In our own day, it was best and most simply explained by Cardinal Ciappi, the papal theologian to five consecutive Popes, who said: “In the Third Secret we read, among other things, that the great apostasy in the Church begins at the top.”

The rise of the backsliders and consequent ecumenical sellout they have engineered, all facilitated by Rome, only makes sense in such prophetic light.

Faithless flock  
Thus, until the day of a miraculous papal awakening there will be no help forthcoming from Rome to end our chronic dissolution and decay. Just as there will be no uprising of Catholics to reclaim their spiritual birthright.

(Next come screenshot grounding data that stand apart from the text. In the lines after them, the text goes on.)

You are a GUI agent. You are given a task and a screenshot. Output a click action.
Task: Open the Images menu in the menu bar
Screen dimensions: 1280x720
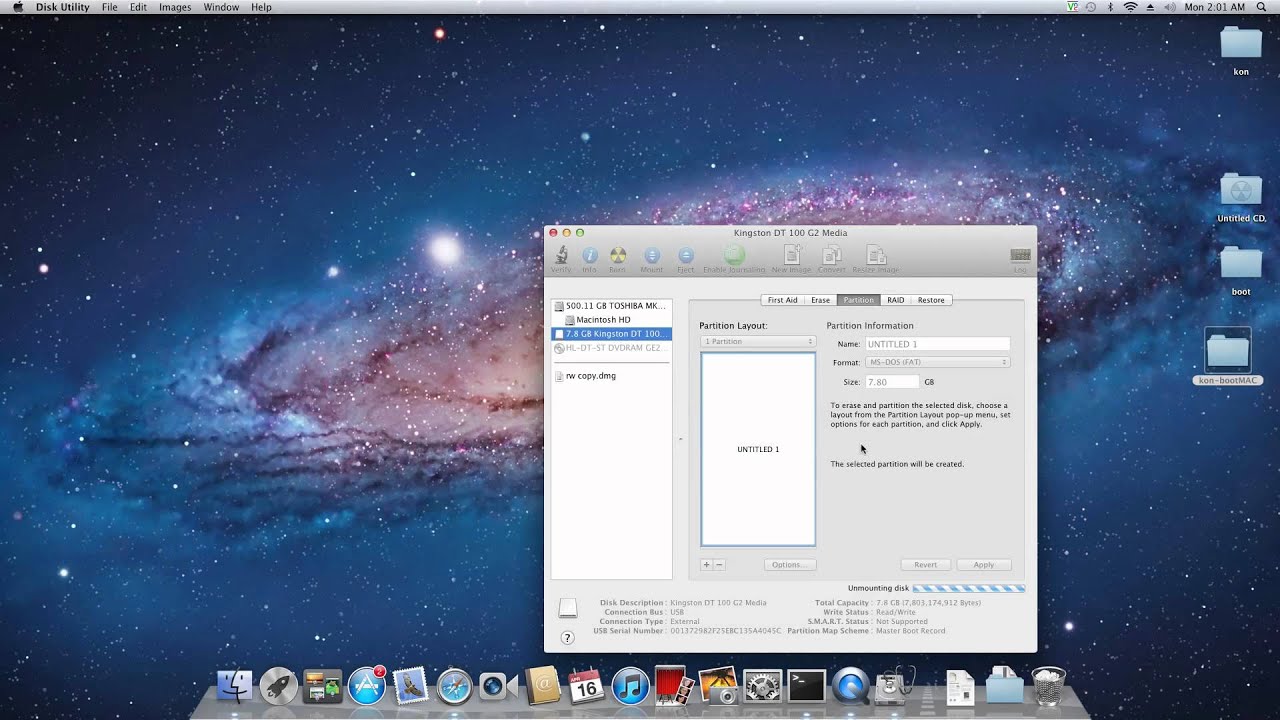pos(175,7)
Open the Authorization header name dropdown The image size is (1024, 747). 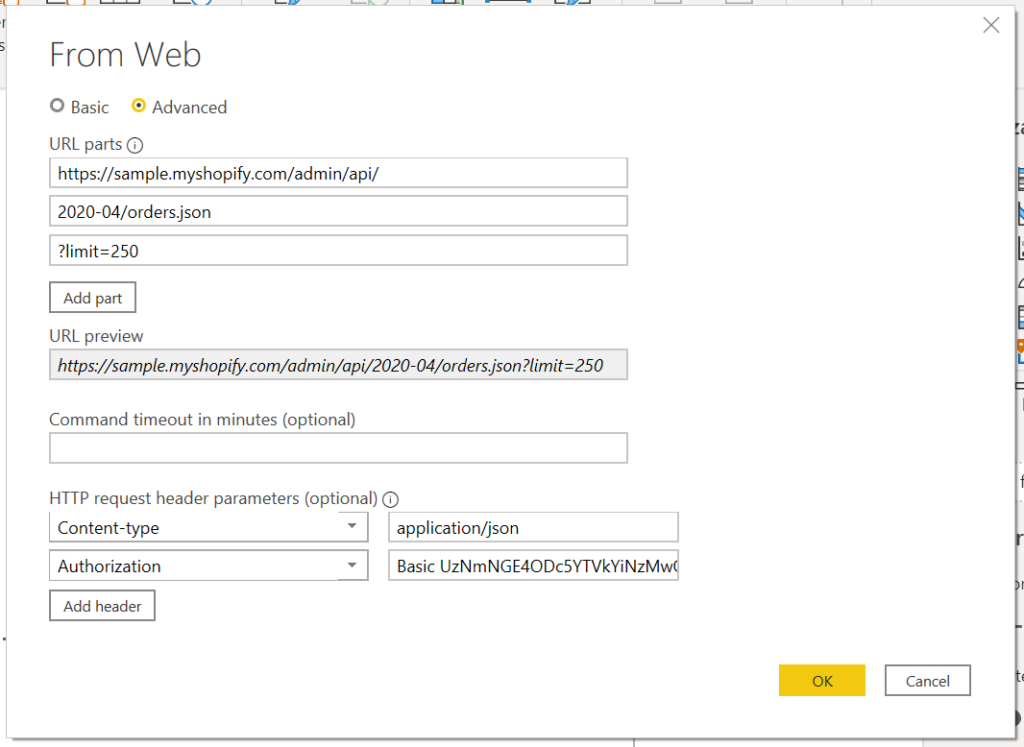tap(352, 565)
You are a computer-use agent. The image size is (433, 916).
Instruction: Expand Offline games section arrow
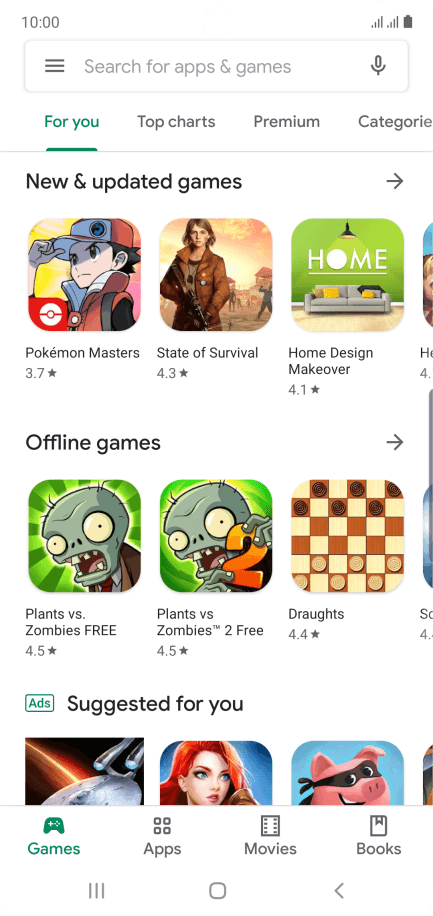(395, 442)
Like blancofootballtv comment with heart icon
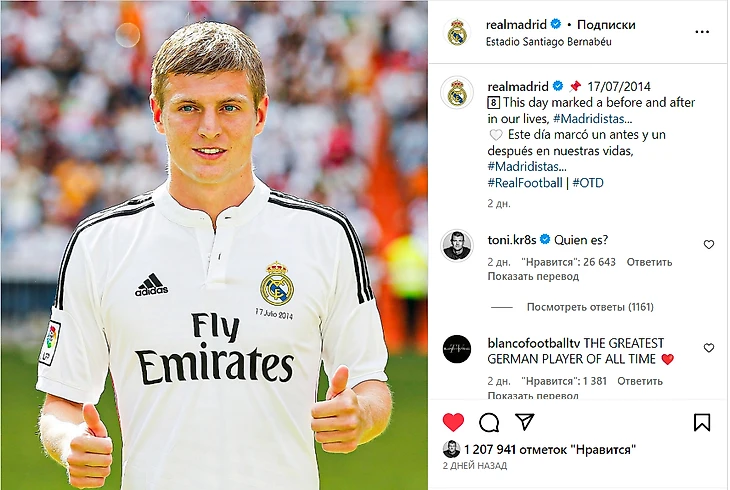Image resolution: width=730 pixels, height=490 pixels. pyautogui.click(x=709, y=348)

There are so many head-buriers who Just Don’t Get It with grinning prelates and Modernist perversion and dissolution that you could never build enough cathedrals and pews to seat them all. The thousands packed into Westminster for the Mass of Installation were just a representative fraction of these: clerics and laity revelling in the spectacle and media spotlight on the Faith, either oblivious or indifferent to prelates who have made their ecumenical peace with a cynical secularism.

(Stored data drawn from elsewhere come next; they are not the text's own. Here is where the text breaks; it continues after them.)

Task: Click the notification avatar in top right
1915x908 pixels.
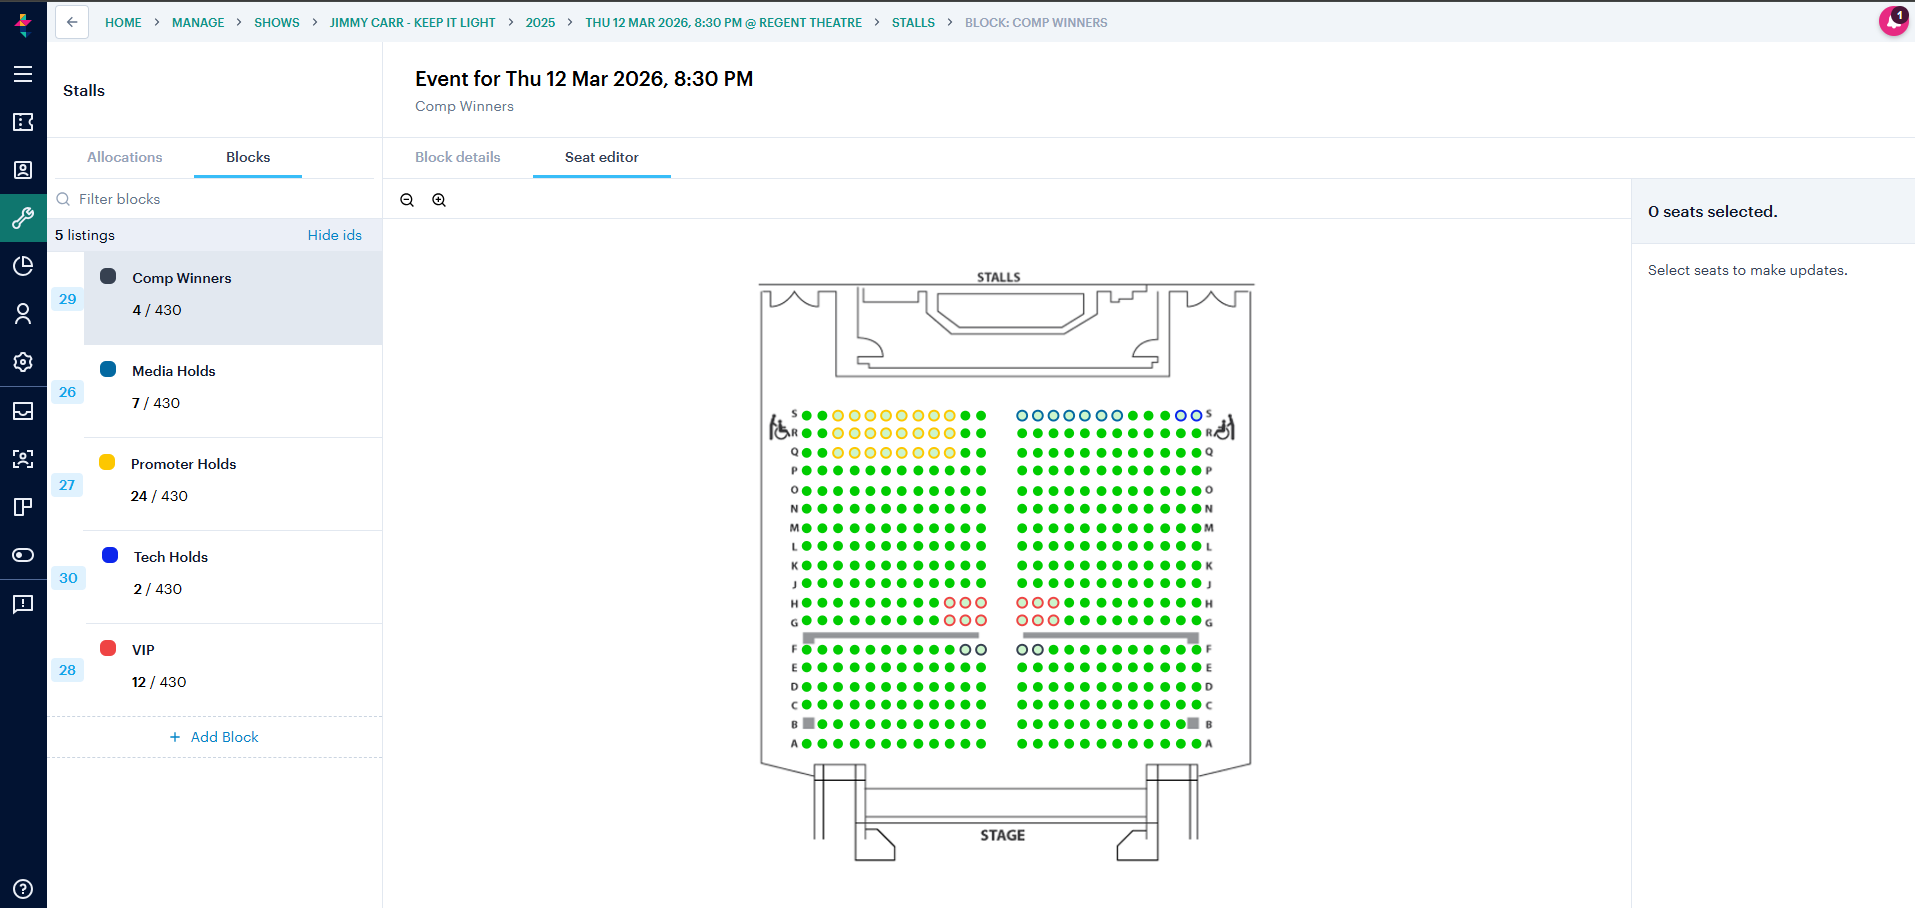Action: tap(1893, 21)
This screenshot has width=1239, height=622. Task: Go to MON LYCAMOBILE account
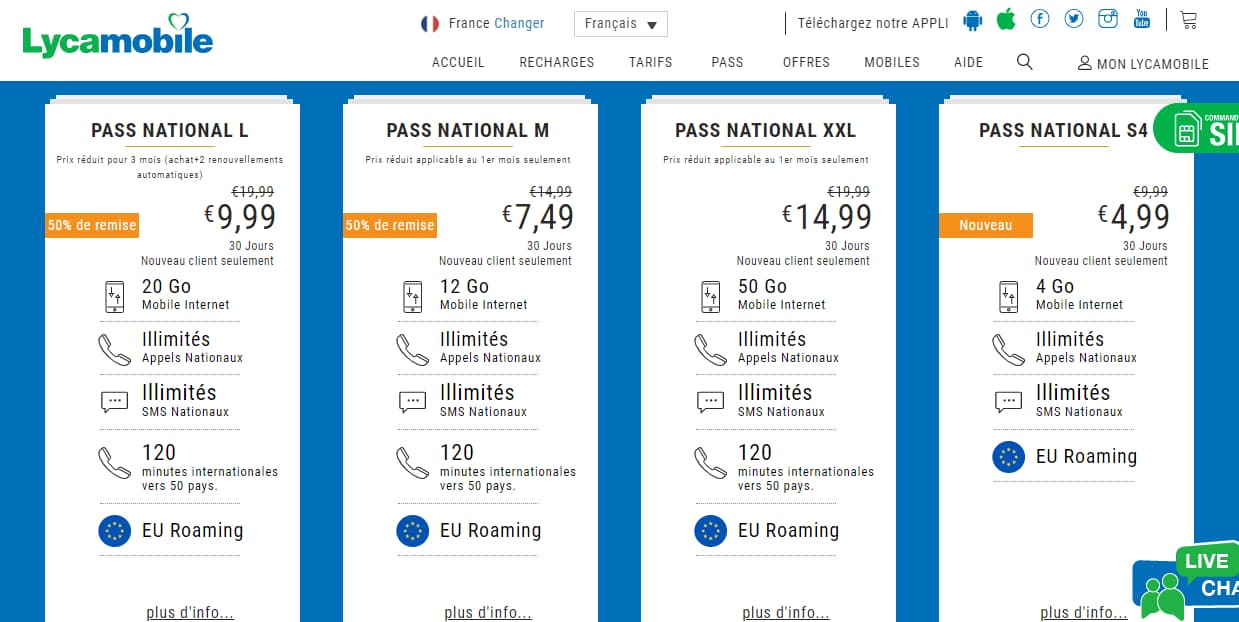[1143, 64]
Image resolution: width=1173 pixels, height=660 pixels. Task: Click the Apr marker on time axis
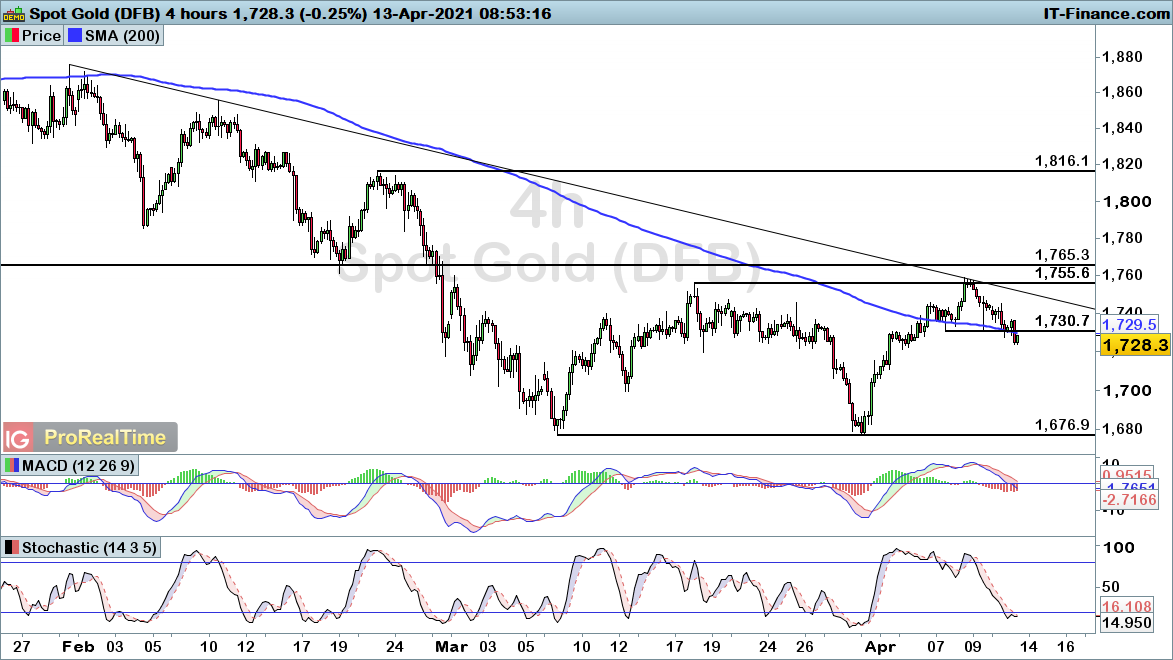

Post-conciliar resistance to Modernism in this country could be penned on the back of a fag packet. Counter-revolutionaries get knocked over in a sycophantic stampede to welcome the latest smiley-faced bishop and his facile calls for more of the same. For most of the laity “change” is a narcotic which numbs their guilty conscience; “dialogue” an escape from the catechism which shaped it. They don’t frequent the pews looking for correction and a Catholic cause. Appeasement and reassurance at magisterial expense will do, with a copy of the Tablet to reinforce the Social Gospel on the way out.

Zealous perseverance  
On 21 May, fantasy mugged all this harsh reality, as it always does when the pomp and publicity of a Westminster installation cloaks the Modernist hegemony bequeathed by Basil and Derek. Consolidating that legacy and with a red hat to come, Vincent is living the Liberal dream. Only the outgunned minority fighting the corruption see it for what it really is: a Catholic nightmare.

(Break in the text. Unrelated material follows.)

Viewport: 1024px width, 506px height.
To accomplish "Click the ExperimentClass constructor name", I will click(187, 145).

Battle-scarred but unbowed, the combative remnant expects no justice this side of heaven. Like the English Catholics of yore, squeezed between a sleazy political class increasingly hostile to Catholicism and a treacherous hierarchy not fit for Catholic purpose, they accept the privilege of suffering joyfully with Christ: praying for the triumph of the Immaculate Heart of Mary and the conversion of sinners, saying their daily Rosary, practicing the Five First Saturdays devotion [see June/July 2008] and fulfilling their baptismal duty to resist Modernism in all its guises, especially its ecumenical face.

To sustain them in their thankless task of correcting the wayward and rebuking Shepherds who imperil souls, they need only look to the prophets and saints for inspiration, courage and hope. Like the sorely tried yet unyielding Jeremiah. Or St Maximilian Kolbe, who exhorted the Knights of his Militia Immaculata to look Modernism in the face and fight its Masonic agenda to the death:

There is no greater enemy of the Immaculata and her Knighthood than today’s ecumenism, which every Knight must not only fight against, but also neutralize through diametrically opposed action and ultimately destroy. We must realize the goal of the Militia Immaculata as quickly as possible: that is, to conquer the whole world, and every individual soul which exists today or will exist until the end of the world, for the Immaculata, and through her for the Most Sacred Heart of Jesus.